• Problem details:
In the entries below, find the line with "Task: Collapse the 创造 sidebar section" and the line with "Click the blue". Reproduce those two lines and every line between them exactly, and nothing more.
START Exercise material
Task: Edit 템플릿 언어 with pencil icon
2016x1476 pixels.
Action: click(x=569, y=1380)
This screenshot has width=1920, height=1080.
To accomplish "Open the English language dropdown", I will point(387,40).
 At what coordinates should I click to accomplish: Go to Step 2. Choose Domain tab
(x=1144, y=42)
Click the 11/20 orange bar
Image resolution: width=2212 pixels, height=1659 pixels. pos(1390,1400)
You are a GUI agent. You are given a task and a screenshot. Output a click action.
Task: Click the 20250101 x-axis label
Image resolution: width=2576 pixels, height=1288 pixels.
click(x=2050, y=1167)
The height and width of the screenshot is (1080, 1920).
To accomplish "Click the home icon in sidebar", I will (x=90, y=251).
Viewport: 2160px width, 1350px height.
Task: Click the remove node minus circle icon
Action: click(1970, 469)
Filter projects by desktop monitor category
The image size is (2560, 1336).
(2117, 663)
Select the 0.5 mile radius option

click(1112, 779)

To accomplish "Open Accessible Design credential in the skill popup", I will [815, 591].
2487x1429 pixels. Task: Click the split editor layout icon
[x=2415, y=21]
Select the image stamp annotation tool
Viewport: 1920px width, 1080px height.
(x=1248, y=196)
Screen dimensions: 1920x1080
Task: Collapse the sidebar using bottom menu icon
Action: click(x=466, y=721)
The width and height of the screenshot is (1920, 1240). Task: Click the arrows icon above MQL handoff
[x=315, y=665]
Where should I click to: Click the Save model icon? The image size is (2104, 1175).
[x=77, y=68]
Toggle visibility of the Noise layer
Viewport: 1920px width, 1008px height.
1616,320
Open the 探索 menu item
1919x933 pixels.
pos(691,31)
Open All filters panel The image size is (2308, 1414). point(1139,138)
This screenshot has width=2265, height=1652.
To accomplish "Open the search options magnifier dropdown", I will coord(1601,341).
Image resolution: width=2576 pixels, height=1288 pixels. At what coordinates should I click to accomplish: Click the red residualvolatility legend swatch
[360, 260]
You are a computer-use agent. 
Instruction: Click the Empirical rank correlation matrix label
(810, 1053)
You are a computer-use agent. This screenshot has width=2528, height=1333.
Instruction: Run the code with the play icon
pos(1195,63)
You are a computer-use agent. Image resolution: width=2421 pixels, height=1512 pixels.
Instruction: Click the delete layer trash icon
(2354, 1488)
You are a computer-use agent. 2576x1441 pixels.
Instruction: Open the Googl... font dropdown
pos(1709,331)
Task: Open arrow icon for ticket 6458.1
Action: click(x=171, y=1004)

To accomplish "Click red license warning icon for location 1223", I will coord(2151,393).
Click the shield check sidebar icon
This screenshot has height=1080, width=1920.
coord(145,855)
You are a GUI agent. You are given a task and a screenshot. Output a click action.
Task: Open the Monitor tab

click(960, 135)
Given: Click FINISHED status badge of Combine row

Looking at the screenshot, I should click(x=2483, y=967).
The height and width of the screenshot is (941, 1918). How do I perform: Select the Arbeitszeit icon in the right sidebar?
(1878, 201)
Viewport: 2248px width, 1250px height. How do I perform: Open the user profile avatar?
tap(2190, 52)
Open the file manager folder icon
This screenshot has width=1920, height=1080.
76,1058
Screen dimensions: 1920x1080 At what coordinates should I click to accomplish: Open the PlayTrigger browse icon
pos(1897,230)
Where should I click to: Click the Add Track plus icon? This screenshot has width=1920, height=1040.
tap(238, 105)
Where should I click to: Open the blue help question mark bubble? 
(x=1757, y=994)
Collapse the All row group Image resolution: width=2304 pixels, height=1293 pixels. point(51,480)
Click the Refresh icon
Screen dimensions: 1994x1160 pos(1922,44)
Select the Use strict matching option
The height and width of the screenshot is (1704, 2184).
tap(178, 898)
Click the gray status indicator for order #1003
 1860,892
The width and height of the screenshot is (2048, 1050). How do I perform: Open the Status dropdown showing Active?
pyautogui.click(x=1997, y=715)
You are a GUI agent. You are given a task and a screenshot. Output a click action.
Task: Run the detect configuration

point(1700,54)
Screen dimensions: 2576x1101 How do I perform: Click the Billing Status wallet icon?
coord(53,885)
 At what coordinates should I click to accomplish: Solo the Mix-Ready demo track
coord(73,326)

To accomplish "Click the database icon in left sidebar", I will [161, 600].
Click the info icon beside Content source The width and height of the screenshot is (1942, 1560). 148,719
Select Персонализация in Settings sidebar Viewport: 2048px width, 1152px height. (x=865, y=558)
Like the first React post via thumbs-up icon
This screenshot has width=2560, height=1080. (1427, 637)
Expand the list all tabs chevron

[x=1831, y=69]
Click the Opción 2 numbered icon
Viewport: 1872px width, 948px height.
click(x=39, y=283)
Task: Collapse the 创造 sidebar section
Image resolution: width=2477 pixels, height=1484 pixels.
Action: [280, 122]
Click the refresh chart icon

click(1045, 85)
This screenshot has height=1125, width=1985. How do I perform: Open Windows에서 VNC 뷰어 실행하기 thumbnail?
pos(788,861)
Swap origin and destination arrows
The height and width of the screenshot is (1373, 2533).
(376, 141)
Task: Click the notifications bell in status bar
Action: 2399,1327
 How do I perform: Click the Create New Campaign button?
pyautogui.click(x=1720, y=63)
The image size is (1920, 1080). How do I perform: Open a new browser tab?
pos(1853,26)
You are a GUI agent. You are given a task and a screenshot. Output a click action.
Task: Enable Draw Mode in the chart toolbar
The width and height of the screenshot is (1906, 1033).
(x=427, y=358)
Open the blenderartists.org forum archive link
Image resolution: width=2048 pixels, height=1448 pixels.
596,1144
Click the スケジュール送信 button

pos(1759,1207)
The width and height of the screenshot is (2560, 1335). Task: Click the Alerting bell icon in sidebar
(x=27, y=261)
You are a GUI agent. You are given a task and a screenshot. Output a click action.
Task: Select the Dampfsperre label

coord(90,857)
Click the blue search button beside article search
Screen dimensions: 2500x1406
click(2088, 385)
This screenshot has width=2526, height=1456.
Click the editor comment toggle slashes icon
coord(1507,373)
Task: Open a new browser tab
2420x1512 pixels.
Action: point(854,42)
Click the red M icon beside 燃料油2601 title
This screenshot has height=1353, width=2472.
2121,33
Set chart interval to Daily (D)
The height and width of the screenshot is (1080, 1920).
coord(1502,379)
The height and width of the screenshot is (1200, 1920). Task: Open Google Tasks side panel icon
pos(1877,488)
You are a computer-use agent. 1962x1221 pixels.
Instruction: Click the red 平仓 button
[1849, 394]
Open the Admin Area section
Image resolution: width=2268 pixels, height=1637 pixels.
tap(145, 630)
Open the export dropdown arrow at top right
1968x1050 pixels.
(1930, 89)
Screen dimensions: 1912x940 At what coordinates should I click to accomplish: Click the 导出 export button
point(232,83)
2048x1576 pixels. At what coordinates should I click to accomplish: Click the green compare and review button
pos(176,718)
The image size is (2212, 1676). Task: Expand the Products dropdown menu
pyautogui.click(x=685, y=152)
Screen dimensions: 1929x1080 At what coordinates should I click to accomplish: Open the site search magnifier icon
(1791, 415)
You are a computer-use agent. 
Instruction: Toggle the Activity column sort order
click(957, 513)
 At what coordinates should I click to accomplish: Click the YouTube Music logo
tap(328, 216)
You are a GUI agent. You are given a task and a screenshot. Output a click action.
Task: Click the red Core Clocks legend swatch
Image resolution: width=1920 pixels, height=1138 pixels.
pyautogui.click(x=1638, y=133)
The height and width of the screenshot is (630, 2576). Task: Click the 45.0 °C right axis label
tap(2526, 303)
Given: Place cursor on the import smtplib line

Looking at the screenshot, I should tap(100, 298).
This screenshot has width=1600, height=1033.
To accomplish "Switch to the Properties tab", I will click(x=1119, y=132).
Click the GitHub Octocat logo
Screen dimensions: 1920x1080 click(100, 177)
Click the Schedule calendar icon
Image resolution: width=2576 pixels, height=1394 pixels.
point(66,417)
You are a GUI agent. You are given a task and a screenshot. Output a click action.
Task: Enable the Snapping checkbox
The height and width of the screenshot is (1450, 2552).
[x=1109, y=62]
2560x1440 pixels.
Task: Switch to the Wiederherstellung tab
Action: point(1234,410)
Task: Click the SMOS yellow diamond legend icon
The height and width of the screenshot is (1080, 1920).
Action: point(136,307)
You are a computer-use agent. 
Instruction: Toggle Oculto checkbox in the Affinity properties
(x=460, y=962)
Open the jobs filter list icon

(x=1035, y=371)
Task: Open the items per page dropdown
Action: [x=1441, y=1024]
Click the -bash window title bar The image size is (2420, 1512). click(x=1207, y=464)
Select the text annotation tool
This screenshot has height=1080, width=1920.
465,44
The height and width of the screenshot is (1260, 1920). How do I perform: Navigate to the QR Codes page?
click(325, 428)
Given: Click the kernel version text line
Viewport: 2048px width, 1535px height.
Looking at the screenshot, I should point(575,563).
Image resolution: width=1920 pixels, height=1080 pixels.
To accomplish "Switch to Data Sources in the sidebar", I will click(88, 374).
END Exercise material
• Answer to the exercise:
Task: Collapse the 创造 sidebar section
Image resolution: width=2477 pixels, height=1484 pixels.
Action: [280, 122]
Click the refresh chart icon

click(1045, 85)
This screenshot has height=1125, width=1985. How do I perform: Open Windows에서 VNC 뷰어 실행하기 thumbnail?
pos(788,861)
Swap origin and destination arrows
The height and width of the screenshot is (1373, 2533).
(376, 141)
Task: Click the notifications bell in status bar
Action: 2399,1327
 How do I perform: Click the Create New Campaign button?
pyautogui.click(x=1720, y=63)
The image size is (1920, 1080). How do I perform: Open a new browser tab?
pos(1853,26)
You are a GUI agent. You are given a task and a screenshot. Output a click action.
Task: Enable Draw Mode in the chart toolbar
The width and height of the screenshot is (1906, 1033).
(x=427, y=358)
Open the blenderartists.org forum archive link
Image resolution: width=2048 pixels, height=1448 pixels.
596,1144
Click the スケジュール送信 button

pos(1759,1207)
The width and height of the screenshot is (2560, 1335). Task: Click the Alerting bell icon in sidebar
(x=27, y=261)
You are a GUI agent. You are given a task and a screenshot. Output a click action.
Task: Select the Dampfsperre label

coord(90,857)
Click the blue search button beside article search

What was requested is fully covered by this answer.